→ **Prompt**
Among the entries below, find the lines that contain the string "swatch". State only how many there are.

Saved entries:
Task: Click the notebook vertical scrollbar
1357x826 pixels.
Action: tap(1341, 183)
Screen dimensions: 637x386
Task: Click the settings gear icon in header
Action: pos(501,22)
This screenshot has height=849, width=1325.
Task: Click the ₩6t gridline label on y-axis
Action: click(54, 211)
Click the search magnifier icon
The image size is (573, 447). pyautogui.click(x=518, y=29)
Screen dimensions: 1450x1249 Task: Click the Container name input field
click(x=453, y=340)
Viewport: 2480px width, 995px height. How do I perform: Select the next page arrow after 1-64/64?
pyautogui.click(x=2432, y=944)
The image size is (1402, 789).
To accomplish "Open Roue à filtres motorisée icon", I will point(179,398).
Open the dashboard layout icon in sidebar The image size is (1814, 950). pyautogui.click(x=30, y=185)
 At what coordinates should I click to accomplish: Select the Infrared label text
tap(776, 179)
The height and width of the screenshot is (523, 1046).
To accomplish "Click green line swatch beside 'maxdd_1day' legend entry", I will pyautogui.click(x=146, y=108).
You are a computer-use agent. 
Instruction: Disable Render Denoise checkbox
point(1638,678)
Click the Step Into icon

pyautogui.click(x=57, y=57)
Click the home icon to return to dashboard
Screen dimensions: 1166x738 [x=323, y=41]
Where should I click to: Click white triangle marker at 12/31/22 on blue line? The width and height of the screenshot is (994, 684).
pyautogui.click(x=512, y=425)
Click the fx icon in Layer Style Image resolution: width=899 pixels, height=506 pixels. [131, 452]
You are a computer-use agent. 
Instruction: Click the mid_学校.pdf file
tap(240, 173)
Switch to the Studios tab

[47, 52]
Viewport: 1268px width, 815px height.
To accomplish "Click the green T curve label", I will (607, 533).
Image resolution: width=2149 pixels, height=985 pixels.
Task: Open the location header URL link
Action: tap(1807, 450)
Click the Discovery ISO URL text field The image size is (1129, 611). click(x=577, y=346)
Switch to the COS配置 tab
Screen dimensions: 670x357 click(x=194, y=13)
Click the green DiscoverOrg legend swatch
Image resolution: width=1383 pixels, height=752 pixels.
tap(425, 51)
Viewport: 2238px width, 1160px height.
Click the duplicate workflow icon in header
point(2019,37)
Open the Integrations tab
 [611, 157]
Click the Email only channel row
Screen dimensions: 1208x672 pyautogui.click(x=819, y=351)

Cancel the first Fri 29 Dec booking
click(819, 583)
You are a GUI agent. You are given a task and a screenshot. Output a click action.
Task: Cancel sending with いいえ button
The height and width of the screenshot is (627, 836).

→ **Result of the task**
2